■3人の共通点

 大木は1961年7月16日、静岡県清水市(現在の静岡市)生まれ。清水東高校から東京農業大学に進み、1984年、卒業とともに日本サッカーリーグ(JSL)2部の富士通(現在の川崎フロンターレ)に加入。やんちゃな暴れん坊の熱血漢FWとして活躍、Jリーグ時代を迎える直前、1991年に現役を引退し、指導者の道にはいった。
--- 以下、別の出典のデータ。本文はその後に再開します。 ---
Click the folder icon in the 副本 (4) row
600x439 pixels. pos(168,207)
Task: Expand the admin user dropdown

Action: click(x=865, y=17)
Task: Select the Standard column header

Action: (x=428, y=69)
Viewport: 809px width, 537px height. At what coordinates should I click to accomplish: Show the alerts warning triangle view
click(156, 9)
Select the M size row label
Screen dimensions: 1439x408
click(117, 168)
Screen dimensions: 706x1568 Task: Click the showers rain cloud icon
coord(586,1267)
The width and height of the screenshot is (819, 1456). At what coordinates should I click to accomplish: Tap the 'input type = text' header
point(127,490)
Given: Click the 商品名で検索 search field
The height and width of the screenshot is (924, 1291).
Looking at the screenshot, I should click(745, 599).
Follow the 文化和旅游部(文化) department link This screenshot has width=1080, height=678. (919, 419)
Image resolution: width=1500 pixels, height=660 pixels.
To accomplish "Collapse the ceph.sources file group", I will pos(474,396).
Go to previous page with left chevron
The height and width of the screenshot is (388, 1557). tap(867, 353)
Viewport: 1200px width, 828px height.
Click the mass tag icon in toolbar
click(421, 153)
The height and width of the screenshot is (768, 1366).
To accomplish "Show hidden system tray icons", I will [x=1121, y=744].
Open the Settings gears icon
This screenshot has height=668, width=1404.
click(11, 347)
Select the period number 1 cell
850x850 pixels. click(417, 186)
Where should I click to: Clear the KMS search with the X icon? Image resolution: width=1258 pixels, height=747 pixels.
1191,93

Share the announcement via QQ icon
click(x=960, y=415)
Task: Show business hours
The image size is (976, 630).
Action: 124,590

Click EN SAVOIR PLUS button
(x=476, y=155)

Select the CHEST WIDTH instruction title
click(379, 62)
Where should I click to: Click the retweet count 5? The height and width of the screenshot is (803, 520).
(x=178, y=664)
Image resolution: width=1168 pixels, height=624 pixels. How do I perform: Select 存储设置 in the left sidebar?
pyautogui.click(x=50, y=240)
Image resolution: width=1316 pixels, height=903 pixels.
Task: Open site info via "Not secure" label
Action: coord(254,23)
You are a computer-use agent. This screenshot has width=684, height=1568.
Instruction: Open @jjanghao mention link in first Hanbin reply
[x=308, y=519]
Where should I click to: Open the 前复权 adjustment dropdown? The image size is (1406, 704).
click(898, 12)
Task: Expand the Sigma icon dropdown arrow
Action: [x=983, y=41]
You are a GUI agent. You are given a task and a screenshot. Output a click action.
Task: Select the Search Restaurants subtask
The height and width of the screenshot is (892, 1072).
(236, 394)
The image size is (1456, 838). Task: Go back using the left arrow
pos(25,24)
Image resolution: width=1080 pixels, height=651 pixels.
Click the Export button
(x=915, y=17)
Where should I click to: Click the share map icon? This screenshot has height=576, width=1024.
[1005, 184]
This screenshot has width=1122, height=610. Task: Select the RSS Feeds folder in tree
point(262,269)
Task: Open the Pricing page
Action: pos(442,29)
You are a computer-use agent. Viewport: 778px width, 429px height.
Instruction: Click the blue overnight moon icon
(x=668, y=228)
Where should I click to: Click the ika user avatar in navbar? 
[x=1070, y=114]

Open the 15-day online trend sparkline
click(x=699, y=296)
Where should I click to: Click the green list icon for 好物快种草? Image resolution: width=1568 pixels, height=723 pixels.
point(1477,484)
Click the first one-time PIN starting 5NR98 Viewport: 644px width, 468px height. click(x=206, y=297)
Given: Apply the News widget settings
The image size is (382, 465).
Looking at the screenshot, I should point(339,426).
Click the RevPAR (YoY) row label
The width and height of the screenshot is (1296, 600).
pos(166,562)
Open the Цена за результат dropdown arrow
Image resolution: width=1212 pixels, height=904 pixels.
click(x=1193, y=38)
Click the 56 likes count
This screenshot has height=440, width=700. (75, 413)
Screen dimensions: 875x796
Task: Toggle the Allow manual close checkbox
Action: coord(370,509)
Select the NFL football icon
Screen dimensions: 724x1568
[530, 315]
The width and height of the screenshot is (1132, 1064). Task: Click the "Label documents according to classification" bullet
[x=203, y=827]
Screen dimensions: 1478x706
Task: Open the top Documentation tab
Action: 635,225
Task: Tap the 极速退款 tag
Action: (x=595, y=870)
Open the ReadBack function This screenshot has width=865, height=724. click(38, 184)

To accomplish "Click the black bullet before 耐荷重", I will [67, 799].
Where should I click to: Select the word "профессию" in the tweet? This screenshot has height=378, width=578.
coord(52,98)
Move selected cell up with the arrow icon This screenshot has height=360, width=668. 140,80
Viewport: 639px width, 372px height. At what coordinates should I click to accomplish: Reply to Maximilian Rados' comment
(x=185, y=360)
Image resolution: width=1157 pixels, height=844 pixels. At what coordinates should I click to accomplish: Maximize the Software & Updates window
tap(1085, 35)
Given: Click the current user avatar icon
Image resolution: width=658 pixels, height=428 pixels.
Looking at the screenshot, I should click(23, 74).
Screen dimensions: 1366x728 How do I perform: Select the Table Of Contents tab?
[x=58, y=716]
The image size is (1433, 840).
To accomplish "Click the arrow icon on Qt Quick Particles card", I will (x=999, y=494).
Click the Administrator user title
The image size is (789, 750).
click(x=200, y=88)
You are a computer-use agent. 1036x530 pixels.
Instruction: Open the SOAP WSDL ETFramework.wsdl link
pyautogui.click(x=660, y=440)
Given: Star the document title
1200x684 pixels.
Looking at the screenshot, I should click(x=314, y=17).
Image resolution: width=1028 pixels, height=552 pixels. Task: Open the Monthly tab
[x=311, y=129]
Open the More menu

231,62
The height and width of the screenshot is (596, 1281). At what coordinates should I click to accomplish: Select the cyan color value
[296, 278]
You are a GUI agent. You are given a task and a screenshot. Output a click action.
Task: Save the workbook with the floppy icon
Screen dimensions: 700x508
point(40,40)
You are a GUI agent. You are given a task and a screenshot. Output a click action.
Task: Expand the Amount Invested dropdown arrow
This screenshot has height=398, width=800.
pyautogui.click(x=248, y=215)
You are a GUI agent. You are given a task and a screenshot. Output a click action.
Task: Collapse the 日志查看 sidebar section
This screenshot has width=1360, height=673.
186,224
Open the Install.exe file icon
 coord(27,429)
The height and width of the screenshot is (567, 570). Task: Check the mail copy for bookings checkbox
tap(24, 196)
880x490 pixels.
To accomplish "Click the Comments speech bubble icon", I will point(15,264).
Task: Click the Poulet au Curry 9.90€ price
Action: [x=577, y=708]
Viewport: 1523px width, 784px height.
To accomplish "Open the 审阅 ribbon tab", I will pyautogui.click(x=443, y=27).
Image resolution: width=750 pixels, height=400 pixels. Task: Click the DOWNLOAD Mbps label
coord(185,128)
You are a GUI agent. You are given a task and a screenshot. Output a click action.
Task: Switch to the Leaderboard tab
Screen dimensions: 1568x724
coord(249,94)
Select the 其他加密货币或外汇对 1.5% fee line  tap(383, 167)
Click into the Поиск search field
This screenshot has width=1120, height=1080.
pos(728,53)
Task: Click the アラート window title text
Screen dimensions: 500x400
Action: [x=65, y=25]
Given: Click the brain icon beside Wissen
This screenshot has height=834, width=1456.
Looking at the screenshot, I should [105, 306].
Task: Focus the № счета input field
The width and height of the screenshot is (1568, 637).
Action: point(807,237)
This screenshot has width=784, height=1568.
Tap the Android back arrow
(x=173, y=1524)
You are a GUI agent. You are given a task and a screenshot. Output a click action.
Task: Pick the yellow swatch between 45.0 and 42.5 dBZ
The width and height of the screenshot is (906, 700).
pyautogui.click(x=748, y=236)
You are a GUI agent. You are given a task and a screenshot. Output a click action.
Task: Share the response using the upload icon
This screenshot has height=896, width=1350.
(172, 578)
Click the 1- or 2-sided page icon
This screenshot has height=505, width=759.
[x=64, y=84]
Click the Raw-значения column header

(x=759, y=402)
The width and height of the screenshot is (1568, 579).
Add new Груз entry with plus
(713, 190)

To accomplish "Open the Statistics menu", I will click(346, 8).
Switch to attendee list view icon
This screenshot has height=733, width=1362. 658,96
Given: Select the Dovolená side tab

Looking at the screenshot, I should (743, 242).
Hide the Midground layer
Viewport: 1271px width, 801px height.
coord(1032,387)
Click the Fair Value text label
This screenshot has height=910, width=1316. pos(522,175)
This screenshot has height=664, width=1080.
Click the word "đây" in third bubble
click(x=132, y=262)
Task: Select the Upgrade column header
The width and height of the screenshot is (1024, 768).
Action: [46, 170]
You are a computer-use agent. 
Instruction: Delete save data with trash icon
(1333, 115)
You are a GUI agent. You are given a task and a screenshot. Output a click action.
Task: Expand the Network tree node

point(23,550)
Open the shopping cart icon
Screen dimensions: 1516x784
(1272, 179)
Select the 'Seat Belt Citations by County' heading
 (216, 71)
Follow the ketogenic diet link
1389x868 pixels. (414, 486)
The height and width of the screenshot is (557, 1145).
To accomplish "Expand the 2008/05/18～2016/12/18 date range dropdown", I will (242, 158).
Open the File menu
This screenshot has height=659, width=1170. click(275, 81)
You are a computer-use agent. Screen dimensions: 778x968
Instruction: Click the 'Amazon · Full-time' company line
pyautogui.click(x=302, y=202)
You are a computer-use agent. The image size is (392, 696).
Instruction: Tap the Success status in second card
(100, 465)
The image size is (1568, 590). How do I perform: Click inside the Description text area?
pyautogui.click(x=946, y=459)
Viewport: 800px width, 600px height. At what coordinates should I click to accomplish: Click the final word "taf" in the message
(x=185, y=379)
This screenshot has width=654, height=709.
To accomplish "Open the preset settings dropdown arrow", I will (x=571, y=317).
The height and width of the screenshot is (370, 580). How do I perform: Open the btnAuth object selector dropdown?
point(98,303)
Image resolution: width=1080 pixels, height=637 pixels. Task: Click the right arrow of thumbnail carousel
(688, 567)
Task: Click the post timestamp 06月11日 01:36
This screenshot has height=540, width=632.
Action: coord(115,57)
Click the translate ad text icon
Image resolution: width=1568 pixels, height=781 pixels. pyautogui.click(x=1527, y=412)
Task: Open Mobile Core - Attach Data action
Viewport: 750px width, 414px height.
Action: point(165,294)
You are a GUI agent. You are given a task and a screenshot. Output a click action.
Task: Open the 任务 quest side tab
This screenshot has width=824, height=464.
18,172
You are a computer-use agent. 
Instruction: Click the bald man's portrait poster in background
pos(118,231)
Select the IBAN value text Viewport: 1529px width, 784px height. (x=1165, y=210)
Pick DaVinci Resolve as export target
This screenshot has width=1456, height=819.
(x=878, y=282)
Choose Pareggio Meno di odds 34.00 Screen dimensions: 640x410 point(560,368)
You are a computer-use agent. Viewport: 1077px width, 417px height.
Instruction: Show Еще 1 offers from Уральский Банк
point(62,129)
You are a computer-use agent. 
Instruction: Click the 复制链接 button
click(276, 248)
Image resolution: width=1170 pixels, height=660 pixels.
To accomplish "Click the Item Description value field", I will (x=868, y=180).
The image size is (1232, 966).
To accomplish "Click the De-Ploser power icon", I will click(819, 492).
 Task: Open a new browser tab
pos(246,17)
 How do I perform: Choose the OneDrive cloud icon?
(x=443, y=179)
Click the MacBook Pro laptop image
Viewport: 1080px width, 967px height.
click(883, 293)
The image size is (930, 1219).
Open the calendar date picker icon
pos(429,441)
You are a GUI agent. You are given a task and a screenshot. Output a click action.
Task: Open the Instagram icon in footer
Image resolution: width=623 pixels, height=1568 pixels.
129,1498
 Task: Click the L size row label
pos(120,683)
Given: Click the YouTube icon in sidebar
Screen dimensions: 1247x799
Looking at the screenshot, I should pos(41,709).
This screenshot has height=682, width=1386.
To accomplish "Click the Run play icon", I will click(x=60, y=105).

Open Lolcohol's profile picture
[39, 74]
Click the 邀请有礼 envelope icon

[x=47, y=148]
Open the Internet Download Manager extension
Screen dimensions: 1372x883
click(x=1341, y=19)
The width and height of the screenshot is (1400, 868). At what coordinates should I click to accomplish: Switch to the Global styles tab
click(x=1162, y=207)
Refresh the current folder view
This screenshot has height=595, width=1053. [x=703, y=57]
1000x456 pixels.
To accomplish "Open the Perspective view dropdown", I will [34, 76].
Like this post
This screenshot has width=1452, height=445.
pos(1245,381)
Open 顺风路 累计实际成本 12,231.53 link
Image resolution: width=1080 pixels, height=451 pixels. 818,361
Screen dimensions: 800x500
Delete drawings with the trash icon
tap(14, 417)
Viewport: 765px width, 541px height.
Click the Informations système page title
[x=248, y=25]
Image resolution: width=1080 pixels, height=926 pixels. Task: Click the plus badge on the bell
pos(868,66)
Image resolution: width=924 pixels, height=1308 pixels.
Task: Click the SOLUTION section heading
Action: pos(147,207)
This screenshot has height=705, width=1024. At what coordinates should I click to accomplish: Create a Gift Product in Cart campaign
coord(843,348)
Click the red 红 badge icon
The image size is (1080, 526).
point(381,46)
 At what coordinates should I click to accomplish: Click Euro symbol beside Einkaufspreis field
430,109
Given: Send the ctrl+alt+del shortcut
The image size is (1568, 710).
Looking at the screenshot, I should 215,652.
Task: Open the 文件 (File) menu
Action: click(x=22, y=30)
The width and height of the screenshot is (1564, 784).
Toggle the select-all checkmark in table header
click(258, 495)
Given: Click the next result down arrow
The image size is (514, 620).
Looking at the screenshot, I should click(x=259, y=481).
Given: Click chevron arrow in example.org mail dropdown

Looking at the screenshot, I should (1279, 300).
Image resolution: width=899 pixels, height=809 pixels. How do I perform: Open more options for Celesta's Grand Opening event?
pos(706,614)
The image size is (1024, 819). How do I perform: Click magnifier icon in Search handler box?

 小林は1960年8月24日、長崎県国見町(現在の雲仙市)生まれ。国見高校2年生のときにインターハイで優勝を経験し、大阪商業大学を経て1983年に当時JSL1部だったマツダ(現在のサンフレッチェ広島)に加入。大木と同様、スピードのあるストライカーだった。しかしマツダはこのシーズンリーグ最下位に終わって2部に降格。1986年に1部昇格を果たし、翌年には天皇杯で決勝戦に進出して小林もフル出場したが、読売クラブ(現在の東京ヴェルディ)に0-1で屈した。そして再び2部に降格、小林は1990年に引退した。

 石崎は1958年3月14日、広島県広島市出身。金田喜稔、木村和司など後に日本代表のスターとなるアタッカーたちを支えるDFとして県立広島工業高校で活躍、東京農業大学に進学。卒業後の1980年にJSL2部の東芝(現在のコンサドーレ札幌、当時の東芝は神奈川県川崎市のチームだった)に加入する。東京農大では大木の4年先輩となり、石崎の卒業のタイミングで大木が入学している。ハードなマークを得意とする「ストッパー」として活躍、1991年にコーチとなるが、後に復帰し、1993年に引退した。

 3人の経歴には、ひとつの共通点が見える。3人とも高校サッカーの強豪校で活躍し、大学に進み。日本のトップリーグではなく、「会社員」として生活しながらその下のJSL2部でプレー、30歳過ぎに現役を引退して指導者の道にはいっている。例外なくそれぞれの所属チームで中心選手であり、高い信頼を受けていたが、けっしてトップスターではなかった。その3人が、Jリーグの歴史の3分の2という長い期間にわたってリーグを支えてきたのである。